§ **Work required**
Only lines containing the word "Enable" belong in the answer; copy each one from the records.

Saved entries

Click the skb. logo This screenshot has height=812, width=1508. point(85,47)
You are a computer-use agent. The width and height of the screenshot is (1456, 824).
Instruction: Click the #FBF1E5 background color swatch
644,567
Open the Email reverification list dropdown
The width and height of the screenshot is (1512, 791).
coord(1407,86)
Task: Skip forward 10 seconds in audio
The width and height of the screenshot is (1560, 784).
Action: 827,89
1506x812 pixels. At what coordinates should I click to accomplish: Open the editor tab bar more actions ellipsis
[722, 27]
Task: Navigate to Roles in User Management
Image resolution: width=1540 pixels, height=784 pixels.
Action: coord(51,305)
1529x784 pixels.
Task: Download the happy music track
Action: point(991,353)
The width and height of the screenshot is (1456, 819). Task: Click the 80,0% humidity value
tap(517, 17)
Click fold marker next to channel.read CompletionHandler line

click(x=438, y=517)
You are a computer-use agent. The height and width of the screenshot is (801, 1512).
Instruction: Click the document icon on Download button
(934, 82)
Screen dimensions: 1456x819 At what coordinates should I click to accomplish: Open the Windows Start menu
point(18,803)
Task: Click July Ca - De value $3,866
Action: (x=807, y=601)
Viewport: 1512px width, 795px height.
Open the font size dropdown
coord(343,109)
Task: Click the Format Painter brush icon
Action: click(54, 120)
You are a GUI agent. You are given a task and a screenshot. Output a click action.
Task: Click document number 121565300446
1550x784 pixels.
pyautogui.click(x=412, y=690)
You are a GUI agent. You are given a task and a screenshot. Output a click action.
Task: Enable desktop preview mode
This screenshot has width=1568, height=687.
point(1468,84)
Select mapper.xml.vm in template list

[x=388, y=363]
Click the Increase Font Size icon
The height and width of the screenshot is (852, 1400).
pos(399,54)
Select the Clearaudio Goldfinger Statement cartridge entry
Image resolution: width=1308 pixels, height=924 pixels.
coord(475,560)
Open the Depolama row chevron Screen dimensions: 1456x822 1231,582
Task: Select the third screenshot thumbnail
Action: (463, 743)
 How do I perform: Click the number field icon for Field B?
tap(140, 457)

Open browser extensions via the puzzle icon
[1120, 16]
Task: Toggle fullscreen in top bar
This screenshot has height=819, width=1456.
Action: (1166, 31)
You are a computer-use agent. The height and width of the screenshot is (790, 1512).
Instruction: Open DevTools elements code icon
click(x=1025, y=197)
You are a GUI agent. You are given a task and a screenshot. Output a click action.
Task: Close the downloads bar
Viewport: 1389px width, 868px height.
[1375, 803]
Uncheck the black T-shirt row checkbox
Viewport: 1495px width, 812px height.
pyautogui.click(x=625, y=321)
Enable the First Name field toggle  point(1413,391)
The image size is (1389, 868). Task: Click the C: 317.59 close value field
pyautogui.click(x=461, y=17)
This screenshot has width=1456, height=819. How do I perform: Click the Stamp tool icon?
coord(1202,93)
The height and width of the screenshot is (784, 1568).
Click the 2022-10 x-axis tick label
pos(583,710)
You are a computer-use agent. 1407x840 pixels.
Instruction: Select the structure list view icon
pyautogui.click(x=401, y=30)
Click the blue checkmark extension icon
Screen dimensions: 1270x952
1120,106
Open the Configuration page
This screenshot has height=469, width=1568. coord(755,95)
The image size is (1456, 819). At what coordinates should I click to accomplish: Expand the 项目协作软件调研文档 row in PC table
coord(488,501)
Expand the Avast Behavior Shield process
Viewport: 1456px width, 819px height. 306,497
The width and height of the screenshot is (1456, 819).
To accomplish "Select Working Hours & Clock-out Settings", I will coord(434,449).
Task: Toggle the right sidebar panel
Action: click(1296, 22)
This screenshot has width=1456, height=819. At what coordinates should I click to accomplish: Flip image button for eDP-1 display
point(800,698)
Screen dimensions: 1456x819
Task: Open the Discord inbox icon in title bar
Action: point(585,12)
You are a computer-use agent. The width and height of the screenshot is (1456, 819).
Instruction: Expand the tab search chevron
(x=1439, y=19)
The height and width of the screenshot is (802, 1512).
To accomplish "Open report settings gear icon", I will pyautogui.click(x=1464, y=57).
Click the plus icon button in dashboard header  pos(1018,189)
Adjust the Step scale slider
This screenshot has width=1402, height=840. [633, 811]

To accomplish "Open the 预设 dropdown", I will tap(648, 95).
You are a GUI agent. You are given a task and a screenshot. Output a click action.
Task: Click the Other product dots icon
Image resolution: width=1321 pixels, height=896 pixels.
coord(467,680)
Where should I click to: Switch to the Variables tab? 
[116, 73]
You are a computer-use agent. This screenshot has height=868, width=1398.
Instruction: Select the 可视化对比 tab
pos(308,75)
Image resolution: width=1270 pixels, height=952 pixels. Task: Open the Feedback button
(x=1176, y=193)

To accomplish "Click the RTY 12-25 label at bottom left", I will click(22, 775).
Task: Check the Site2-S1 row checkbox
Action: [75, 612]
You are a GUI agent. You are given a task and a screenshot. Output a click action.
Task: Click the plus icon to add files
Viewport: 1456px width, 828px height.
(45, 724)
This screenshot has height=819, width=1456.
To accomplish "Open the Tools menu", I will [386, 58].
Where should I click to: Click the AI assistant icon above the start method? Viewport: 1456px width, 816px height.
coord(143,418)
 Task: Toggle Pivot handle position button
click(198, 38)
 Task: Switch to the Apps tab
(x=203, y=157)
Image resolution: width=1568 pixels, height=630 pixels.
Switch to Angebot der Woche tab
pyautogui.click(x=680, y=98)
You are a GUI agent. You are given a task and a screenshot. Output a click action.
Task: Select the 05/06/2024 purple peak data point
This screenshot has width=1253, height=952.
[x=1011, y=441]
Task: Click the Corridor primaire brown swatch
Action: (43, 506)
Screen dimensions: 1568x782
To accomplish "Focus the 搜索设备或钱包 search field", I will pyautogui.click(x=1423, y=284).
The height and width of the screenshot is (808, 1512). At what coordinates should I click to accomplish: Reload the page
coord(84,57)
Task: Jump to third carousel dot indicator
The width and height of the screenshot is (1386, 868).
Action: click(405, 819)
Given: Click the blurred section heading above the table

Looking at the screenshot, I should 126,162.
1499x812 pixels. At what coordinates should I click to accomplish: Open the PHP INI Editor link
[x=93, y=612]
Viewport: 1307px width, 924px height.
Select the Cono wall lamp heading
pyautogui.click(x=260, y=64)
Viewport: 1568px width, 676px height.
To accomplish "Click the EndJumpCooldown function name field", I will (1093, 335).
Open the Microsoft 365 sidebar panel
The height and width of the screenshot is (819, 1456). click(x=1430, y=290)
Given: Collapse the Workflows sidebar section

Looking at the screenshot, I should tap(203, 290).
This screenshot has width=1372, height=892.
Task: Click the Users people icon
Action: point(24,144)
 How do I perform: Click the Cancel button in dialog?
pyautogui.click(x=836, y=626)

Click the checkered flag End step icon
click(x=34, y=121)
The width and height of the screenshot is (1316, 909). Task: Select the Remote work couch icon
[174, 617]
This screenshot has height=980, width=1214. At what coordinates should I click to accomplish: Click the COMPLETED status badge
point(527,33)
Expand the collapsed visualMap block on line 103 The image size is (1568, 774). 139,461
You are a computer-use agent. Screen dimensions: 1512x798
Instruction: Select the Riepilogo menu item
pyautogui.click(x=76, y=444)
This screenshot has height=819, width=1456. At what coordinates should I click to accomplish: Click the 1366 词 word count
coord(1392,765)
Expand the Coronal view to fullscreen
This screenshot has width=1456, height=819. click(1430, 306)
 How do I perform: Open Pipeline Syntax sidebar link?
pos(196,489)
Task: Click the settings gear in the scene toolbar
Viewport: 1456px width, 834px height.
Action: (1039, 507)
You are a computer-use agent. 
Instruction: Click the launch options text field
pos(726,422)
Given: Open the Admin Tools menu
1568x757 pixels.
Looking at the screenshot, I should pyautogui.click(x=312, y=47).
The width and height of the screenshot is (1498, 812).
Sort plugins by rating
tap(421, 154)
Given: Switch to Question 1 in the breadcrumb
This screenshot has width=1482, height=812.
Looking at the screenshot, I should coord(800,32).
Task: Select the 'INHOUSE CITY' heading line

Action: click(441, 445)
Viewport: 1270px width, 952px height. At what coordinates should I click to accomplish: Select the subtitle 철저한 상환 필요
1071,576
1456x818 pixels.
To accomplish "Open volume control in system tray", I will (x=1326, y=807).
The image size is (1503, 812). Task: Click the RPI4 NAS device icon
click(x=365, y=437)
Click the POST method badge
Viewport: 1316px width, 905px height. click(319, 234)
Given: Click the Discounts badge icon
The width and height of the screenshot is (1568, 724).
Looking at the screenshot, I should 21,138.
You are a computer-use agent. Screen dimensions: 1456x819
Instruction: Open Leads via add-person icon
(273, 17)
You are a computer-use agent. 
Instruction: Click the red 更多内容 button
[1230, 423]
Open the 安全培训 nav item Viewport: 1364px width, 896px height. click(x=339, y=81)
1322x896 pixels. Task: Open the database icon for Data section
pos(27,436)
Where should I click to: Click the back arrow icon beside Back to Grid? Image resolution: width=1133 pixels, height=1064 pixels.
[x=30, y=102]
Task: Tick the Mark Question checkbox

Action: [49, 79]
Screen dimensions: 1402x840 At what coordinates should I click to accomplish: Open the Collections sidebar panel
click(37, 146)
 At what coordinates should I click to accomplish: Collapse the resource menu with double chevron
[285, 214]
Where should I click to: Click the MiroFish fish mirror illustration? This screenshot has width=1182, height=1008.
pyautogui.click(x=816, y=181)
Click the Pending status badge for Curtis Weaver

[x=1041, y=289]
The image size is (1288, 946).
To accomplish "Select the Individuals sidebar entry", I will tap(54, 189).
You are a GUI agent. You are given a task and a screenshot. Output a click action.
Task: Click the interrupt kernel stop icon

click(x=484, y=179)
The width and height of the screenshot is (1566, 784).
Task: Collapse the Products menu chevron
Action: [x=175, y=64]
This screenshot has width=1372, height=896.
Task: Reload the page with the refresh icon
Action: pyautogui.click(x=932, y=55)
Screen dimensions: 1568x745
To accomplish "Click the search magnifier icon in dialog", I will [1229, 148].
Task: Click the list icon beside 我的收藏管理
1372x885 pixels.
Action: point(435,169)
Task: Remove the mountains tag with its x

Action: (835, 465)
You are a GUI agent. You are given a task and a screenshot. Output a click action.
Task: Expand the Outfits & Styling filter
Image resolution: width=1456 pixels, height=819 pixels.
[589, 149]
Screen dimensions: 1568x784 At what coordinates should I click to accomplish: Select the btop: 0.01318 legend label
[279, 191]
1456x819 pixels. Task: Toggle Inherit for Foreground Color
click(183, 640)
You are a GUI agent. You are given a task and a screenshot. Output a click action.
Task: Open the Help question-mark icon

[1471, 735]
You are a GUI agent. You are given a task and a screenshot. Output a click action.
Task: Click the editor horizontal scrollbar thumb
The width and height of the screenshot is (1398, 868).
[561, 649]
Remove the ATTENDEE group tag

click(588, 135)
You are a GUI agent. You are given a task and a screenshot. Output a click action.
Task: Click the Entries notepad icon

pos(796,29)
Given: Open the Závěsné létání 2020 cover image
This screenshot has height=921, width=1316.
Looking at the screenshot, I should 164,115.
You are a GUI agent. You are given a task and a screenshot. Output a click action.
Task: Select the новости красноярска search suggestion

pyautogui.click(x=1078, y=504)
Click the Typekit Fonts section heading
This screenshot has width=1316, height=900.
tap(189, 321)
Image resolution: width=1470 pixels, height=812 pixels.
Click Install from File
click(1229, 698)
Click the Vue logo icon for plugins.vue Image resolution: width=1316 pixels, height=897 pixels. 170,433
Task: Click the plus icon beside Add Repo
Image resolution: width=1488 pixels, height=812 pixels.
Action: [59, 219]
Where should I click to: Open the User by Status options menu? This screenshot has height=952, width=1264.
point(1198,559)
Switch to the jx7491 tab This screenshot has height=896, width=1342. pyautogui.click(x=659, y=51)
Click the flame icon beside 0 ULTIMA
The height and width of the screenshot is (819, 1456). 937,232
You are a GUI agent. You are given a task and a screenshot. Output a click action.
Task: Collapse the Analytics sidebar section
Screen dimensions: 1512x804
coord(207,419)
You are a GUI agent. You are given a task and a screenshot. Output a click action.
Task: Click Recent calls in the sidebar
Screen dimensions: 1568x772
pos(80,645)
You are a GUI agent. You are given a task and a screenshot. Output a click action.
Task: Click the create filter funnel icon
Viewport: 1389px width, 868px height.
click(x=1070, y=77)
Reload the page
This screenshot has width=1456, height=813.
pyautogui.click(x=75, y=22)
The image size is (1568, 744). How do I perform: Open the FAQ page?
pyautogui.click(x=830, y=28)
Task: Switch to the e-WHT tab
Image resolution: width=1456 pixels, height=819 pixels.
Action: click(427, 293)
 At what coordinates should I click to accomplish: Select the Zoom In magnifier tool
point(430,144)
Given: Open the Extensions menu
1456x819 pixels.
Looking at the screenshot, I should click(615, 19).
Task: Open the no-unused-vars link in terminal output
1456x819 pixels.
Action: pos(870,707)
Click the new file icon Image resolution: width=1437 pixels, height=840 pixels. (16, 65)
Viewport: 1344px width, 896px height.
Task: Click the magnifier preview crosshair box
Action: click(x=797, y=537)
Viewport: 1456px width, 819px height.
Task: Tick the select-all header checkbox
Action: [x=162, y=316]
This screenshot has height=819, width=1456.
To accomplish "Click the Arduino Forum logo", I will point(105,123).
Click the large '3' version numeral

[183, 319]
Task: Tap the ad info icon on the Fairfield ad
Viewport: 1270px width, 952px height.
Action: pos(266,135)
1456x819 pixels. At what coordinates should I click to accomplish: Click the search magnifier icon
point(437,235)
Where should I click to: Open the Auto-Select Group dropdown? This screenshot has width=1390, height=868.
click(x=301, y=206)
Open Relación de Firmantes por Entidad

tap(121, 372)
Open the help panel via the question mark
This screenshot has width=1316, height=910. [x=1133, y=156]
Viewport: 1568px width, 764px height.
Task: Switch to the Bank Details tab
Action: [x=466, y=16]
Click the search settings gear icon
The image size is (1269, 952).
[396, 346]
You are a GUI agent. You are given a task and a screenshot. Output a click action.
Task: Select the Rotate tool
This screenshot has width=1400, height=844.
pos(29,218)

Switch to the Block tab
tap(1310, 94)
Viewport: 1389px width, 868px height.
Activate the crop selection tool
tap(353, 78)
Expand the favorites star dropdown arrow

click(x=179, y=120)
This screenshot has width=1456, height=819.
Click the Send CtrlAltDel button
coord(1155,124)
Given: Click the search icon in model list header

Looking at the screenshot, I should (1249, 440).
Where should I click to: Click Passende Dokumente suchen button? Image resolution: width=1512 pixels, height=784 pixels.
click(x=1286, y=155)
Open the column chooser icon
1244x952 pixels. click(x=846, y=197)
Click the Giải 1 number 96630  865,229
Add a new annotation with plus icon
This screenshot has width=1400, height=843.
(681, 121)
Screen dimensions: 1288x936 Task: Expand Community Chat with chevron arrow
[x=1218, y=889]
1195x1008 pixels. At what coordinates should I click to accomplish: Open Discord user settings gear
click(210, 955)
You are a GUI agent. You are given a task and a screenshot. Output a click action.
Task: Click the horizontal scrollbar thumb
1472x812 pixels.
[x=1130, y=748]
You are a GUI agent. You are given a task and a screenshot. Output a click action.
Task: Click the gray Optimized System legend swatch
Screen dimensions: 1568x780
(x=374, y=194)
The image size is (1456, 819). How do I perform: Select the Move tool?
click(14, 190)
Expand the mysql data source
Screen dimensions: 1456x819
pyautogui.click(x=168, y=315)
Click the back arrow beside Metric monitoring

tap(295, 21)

§ **Solution to this exercise**
Task: Enable desktop preview mode
Enable the First Name field toggle  point(1413,391)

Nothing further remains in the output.